• _Document segment_
YOUNG doctors did not care about the Punjab government’s move to invoke the Essential Services Act of 1958 and poor patients, as they observed a strike and boycotted duties at the Outdoor Patient Departments (OPDs) of public hospitals on the 12th consecutive day on Friday.
The Punjab government on Thursday night had invoked the Essential Services Act of 1958 initially for a period of one month in a bid to ensure uninterrupted healthcare for the patients.
However the young doctors blatantly ignoring the warning continued their protest and boycott and denied healthcare facilities to poor patients on Friday.
On an average around 35,000 patients visit OPDs at public hospitals across the province, including around 15,000 in public hospitals of the provincial metropolis alone.
The ongoing strike by doctors is being widely criticised by the general public who argue that the young doctors instead of denying healthcare facilities by observing a boycott at OPDS should protest after duty hours. The stakeholders are also critical of the private practice by doctors, including young doctors, saying it is unfortunate that the people at public hospitals are being denied treatment while the same doctors are performing duties at private clinics and hospitals.
There is also a serious concern over senior doctors, as many stakeholders believe that senior doctors are taking full advantage of the situation and are not performing duties at OPDs as well. “Do OPDs have only young doctors?” questioned a citizen Tanvir while saying that the government should also take notice of this aspect.
It is pertinent to mention here that under the Essential Services Act, the head of any institute may recommend dismissal from service a doctor or an employee for violating the act besides prosecution may also be initiated against him/her which may result in a one-year jail term if violation is proved.
The young doctors on Friday also took out a protest rally at the Mayo Hospital in connection with their demands which included service structure, including raise in salaries and regular promotions.
The Punjab government claims that a grade-17 government officer is getting Rs 30,000 whereas a medical officer is getting up to Rs 60,000 salary per month. Therefore, the government has been terming the demand unjustified.
However, the YDA representatives during the protest rally at the Mayo Hospital on Friday showed the pay slips of grade-17 doctors to media and claimed that the salary of a grade-17 doctor was Rs 42, 000 to Rs 44,000 per month with all allowances, which was contrary to the claims of the Punjab government.
Meanwhile, the YDA office-bearers, including Dr Rana Sohail, Dr Salman Kazmi, Dr Talha Sherwani, Dr Ghulam Qasim, Dr Murtaza Bloch, and others said that the government was totally being misled by the bureaucracy, and bureaucrats were trying to start a confrontation between the Punjab government and doctors.
They demanded the Chief Minister of Punjab take personal interest in the matter and ask senior ministers in the Punjab cabinet committee to negotiate with doctors and accept their just demands.
Meanwhile in a related development, it is learnt that around 400 new doctors, recently recruited through the Punjab Public Service Commission (PPSC), have been posted by the Health Department Punjab at various hospitals and they would join duties from Saturday (today).
It is learnt 500 more doctors would be inducted into the public healthcare system on ad hoc basis soon to ensure uninterrupted healthcare facilities to patients in the wake of young doctors’ strike at OPDs.
There are reports that the Punjab government may also impose Section 144 at public hospitals across the province in a bid to stop young doctors’ attempt to disrupt the healthcare system at hospitals.
However, Advisor to Chief Minister Punjab Khawaja Salman Rafiq denied the same by saying that no decision was made in this regard so far. He said the government still wanted that the issue was resolved in an amicable manner.

• _Source material_

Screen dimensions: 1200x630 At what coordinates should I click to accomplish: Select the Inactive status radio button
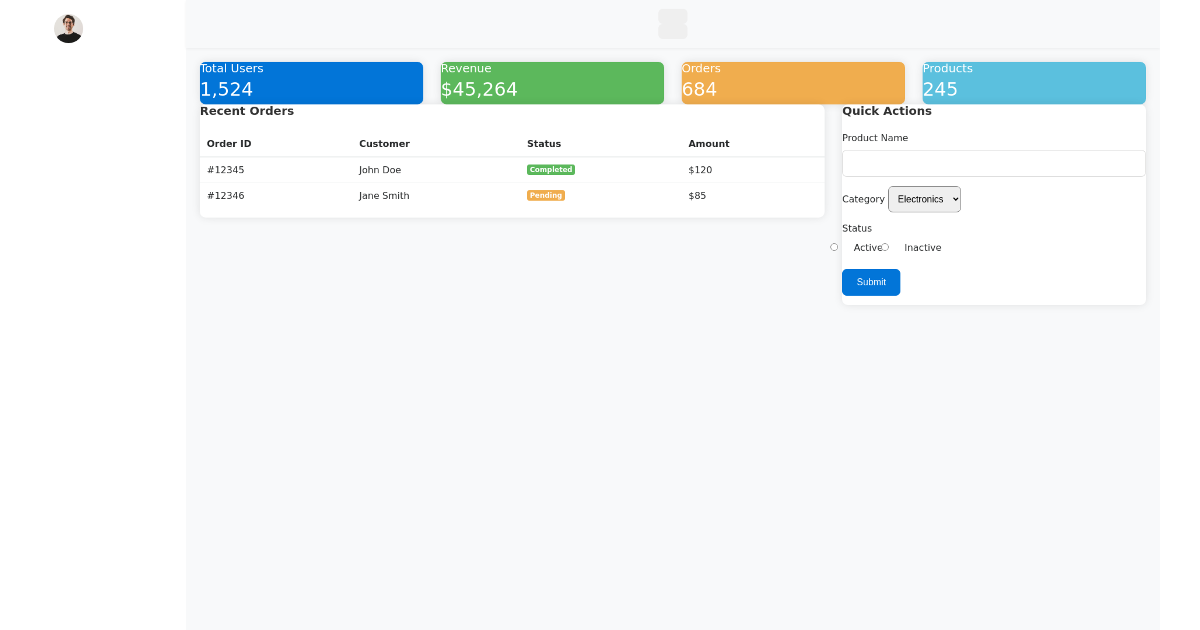886,247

• _Work request_
Reproduce word for word the stretch of the article about the young doctors' strike in Punjab from "On an average" through "clinics and hospitals.".

• _Answer section_
On an average around 35,000 patients visit OPDs at public hospitals across the province, including around 15,000 in public hospitals of the provincial metropolis alone.
The ongoing strike by doctors is being widely criticised by the general public who argue that the young doctors instead of denying healthcare facilities by observing a boycott at OPDS should protest after duty hours. The stakeholders are also critical of the private practice by doctors, including young doctors, saying it is unfortunate that the people at public hospitals are being denied treatment while the same doctors are performing duties at private clinics and hospitals.